Aunque en su día ya nos lo avisaron en repetidas ocasiones, da la sensación de que obviando los comentarios puedes evitar un mal mayor. ‘Esta niña va a ser muy mala comedora‘, era la frase que se repetía una y otra vez en la boca de familiares, amigos e incluso pediatras tras observar a Minchiña luchando contra purés o todo aquello que le pusiéramos por delante. Cierto es que al igual que existen personas glotonas o que adoran comer también las hay que ven en eso de la comida únicamente una manera de ofrecer vitaminas y nutrientes a su organismo. Yo soy de las primeras, de las que conciben el comer casi como un arte, por lo que no comprendía que mi hija, sangre de mi sangre, pudiera encontrar en la comida todo un enemigo.

Ya os digo que lo hacía. Desde la primera fruta, desde el primer puré, pasando por eso trozos de comida al más puro estilo BLW. Lo probamos todo, y la respuesta una y otra vez, era la misma. Llantos, boca que no se abría, frustración que volvía a recordarnos esos días de biberones eternos… Cada una de las comidas, esas que se prometían mucho mejores una vez empezásemos con la cuchara, se convertía en una nueva batalla de mi hija contra el mundo. Sucumbí a todo aquello que en su día me había prometido no hacer: una buena playlist de dibujos para entretenerla, potitos envasados para intentar conquistarla, galletas de vez en cuando porque al fin y al cabo algo es algo…

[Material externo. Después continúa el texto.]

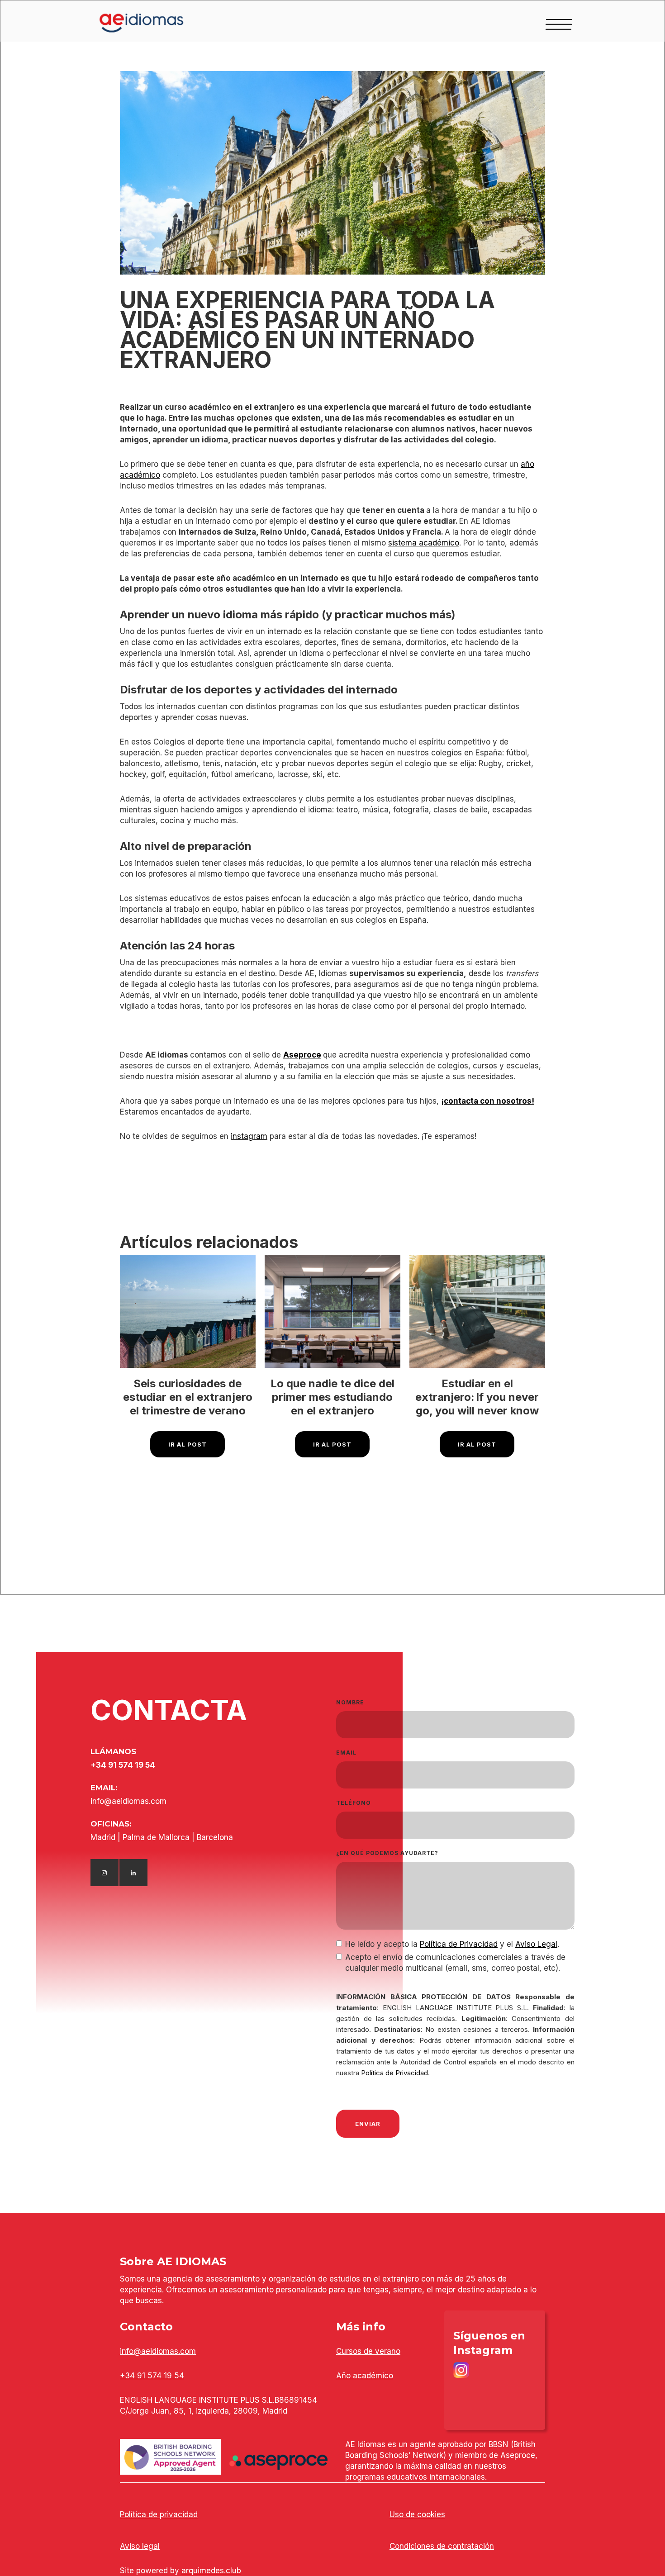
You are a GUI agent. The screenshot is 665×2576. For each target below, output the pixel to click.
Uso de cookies (417, 2514)
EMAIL (346, 1752)
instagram (249, 1136)
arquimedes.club (211, 2570)
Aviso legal (140, 2546)
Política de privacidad (159, 2514)
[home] (124, 23)
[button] (559, 23)
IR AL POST (187, 1444)
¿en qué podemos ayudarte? (387, 1853)
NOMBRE (350, 1702)
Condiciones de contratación (442, 2546)
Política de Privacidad (459, 1944)
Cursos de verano (368, 2351)
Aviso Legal (536, 1944)
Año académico (364, 2375)
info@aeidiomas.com (158, 2351)
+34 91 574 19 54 (152, 2375)
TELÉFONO (353, 1802)
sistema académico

Una no sabe lo que es la paciencia hasta que que se ve embadurnada en puré de pollo con verduras tras más de una hora de ‘abre la boca, cariño‘. Mentiría si dijese que nunca lloré mirándola mientras cerraba la boca con fuerza como indicándome que ese sería su muro infranqueable. En mi cabeza se repetían una y otra vez las palabras del pediatra ‘jamás la obligues‘, pero a su vez se superponían los comentarios de todos los demás: ‘Esa niña tiene que comer, que está muy delgada’, ‘ponle los dibus y dale todo lo que puedas’, ‘¿tiene ya 9 meses? La mía con ese tiempo pesaba el doble’.

Claro que el tiempo también ayuda a aprender a pasar de todo, aunque para variar de los errores se aprende una vez los has cometido. Superamos a trompicones esa etapa de intentarlo todo con muy pocos éxitos y demasiadas guerras perdidas. En su mayoría, días enteros en los que observábamos que nuestra hija apenas había tomado un par de cucharadas de puré, un poco de fruta y algunos mililitros de leche. A ella la veíamos feliz, creciendo a su lento ritmo pero pletórica. Sí, esto era lo único que nos reconfortaba y ya os adelanto que al fin y al cabo es lo que nos debe importar.

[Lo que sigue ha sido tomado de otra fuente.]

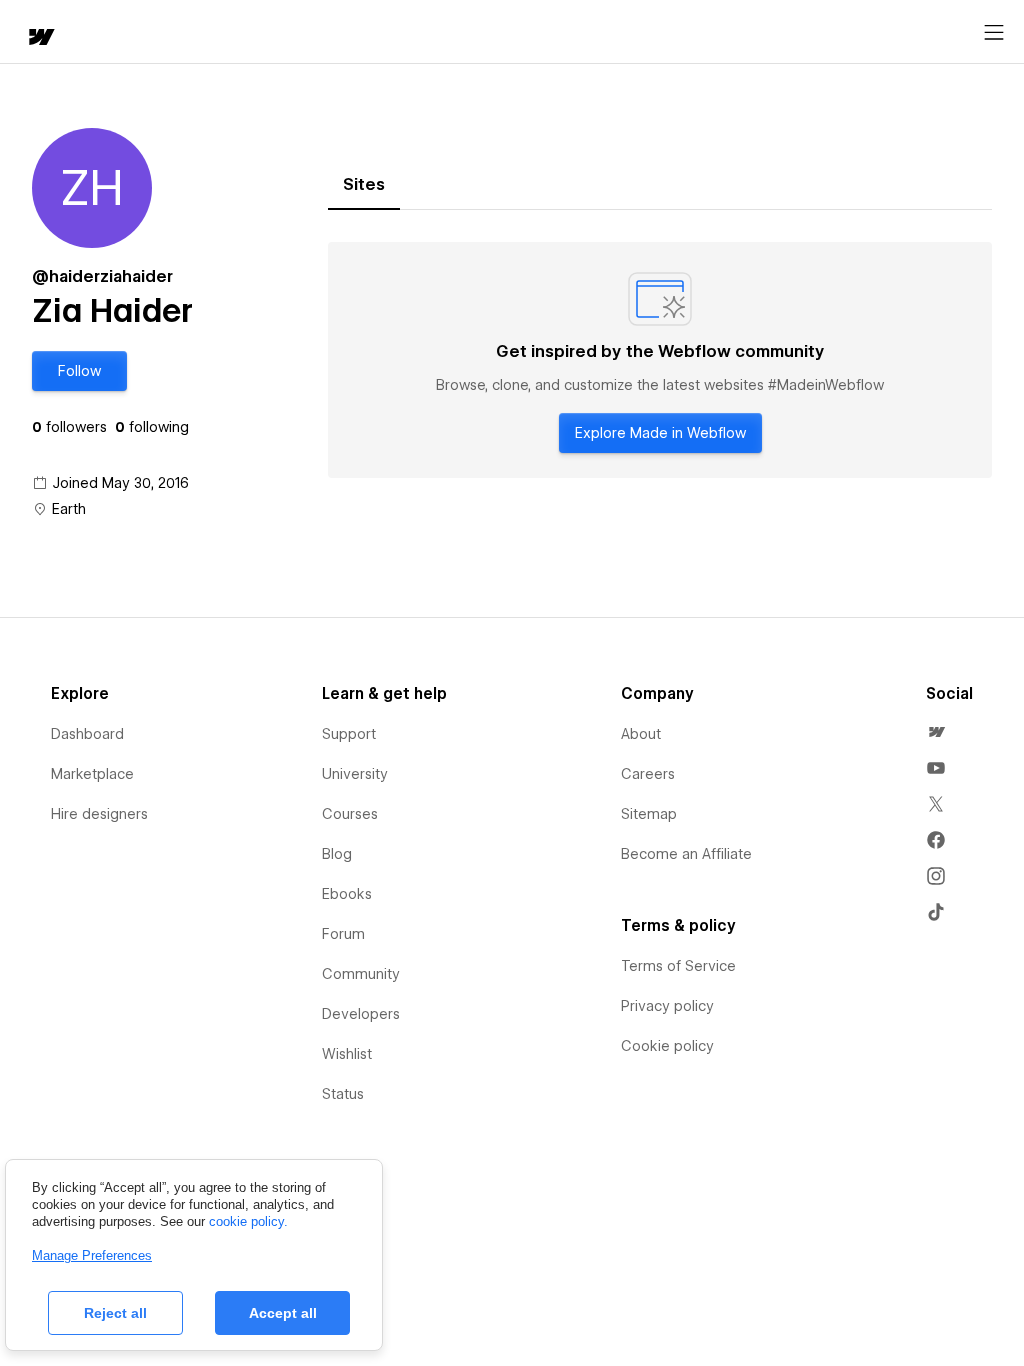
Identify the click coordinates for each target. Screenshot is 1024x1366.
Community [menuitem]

Con el paso de los meses nos dimos cuenta de que Sofía comía cuando quería, no cuando nuestro reloj lo indicaba. Parece obvio, ¿verdad? Debimos ser unos padres terribles ya que nos costó más de un año comprenderlo. Nos comen la cabeza con la idea de que un bebé tan pequeño no puede pasar más de tres horas sin probar bocado y como si estuviésemos criando un robot, así nos lo tomamos. Nuestra pequeña debía ser la excepción a la regla, ya que ella misma era la que llegado el momento pedía su comida y la tomaba con gusto.

Siempre que recuerdo ese intervalo de tiempo me paro a pensar si no fui capaz de entender a mi hija, si yo misma estaba tan centrada en cumplir con las exigencias del guion que no supe ver lo que ella me estaba diciendo. Rompo a llorar un poco de rabia y otro poco de ansiedad al imaginar todo el mal que le estaba haciendo sin quererlo.

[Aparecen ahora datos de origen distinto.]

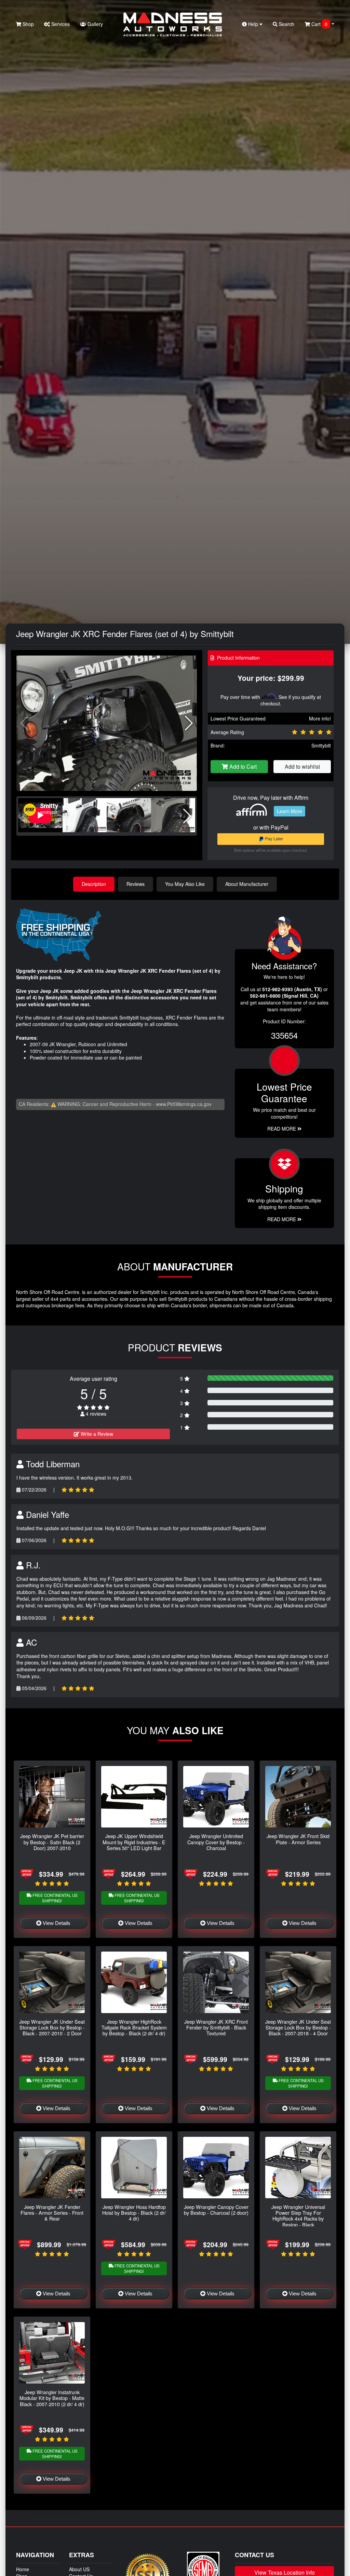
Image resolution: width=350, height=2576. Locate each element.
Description (94, 883)
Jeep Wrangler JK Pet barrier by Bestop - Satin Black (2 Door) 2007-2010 (52, 1841)
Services (60, 24)
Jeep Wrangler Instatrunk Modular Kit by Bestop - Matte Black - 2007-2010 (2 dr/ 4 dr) (51, 2398)
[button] (188, 723)
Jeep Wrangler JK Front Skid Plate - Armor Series (298, 1838)
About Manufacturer (246, 883)
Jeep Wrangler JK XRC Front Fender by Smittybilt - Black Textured (216, 2027)
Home (22, 2569)
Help (253, 24)
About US (79, 2569)
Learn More (289, 811)
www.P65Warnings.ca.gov (184, 1104)
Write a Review (96, 1433)
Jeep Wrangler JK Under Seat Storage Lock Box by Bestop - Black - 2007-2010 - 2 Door (52, 2027)
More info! (320, 718)
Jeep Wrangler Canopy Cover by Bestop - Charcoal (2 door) (216, 2209)
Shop (27, 24)
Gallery (94, 24)
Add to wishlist (302, 766)
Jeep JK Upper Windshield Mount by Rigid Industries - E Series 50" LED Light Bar (134, 1841)
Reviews (135, 883)
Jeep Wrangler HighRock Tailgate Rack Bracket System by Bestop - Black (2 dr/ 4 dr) (134, 2027)
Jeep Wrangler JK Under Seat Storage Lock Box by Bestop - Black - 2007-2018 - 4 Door (298, 2027)
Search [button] (286, 24)
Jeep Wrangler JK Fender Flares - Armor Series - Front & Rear (52, 2212)
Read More (282, 1128)
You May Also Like (185, 883)
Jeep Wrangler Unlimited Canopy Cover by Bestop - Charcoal (216, 1841)
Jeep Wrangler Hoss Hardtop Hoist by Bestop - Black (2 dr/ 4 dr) (134, 2212)
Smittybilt (321, 745)
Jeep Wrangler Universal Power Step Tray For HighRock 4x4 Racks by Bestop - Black (298, 2215)
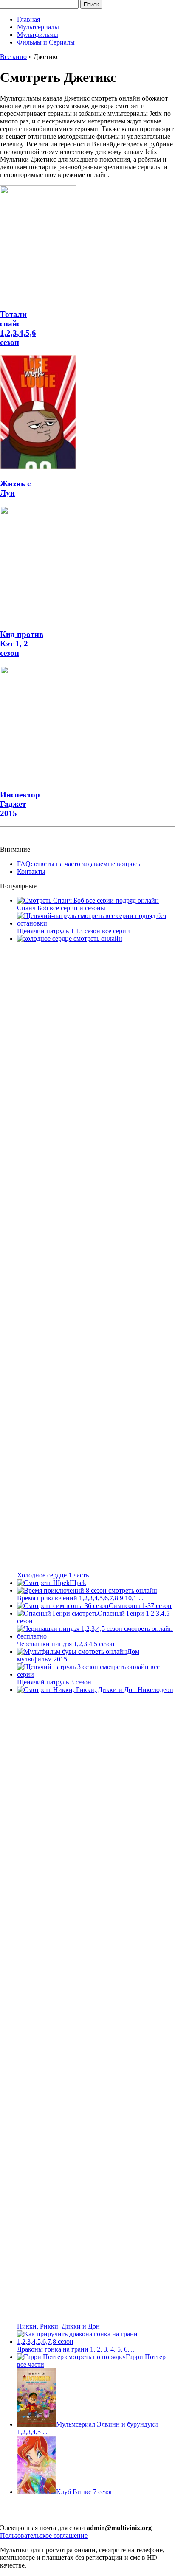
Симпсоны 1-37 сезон (140, 1605)
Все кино (13, 56)
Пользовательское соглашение (44, 2535)
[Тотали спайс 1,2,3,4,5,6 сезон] (38, 297)
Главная (28, 19)
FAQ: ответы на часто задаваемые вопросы (79, 863)
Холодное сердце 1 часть (53, 1575)
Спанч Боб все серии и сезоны (61, 908)
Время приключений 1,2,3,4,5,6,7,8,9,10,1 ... (80, 1598)
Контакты (31, 871)
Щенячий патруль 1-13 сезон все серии (73, 930)
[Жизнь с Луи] (38, 467)
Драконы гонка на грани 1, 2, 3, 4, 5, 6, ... (76, 2349)
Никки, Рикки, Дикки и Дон (58, 2326)
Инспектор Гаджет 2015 (20, 804)
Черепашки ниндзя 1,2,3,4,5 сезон (66, 1643)
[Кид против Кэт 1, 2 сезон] (38, 618)
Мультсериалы (38, 27)
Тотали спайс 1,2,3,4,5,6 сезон (18, 328)
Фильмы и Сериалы (46, 42)
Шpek (78, 1582)
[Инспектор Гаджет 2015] (38, 778)
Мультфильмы (37, 34)
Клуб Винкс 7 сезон (85, 2491)
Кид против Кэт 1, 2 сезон (21, 643)
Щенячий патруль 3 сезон (54, 1682)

¿Qué hay de todo eso ahora? Sofía, también conocida como Minchiña, no es la niña que más come del mundo. Siempre tiene cosas mejores que hacer que sentarse a la mesa, aunque también es cierto que pide cuando realmente lo quiere. Adora la fruta fresca, el mango, las frambuesas, las moras y el melón. Le encanta el queso y su plato preferido es la sopa de letras. No se niega jamás a probar lo que le ofrezcamos aunque tampoco se corta a la hora de escupir si no le convence lo que le hemos dado.

En el fondo, muy en el fondo, no lo hemos hecho tan mal. Aunque está claro que esto de enseñar a comer a los más pequeños es todo un mundo, y que las pautas al fin y al cabo, solo son eso, ideas de base con las que jugar hasta dar con nuestra propia tecla.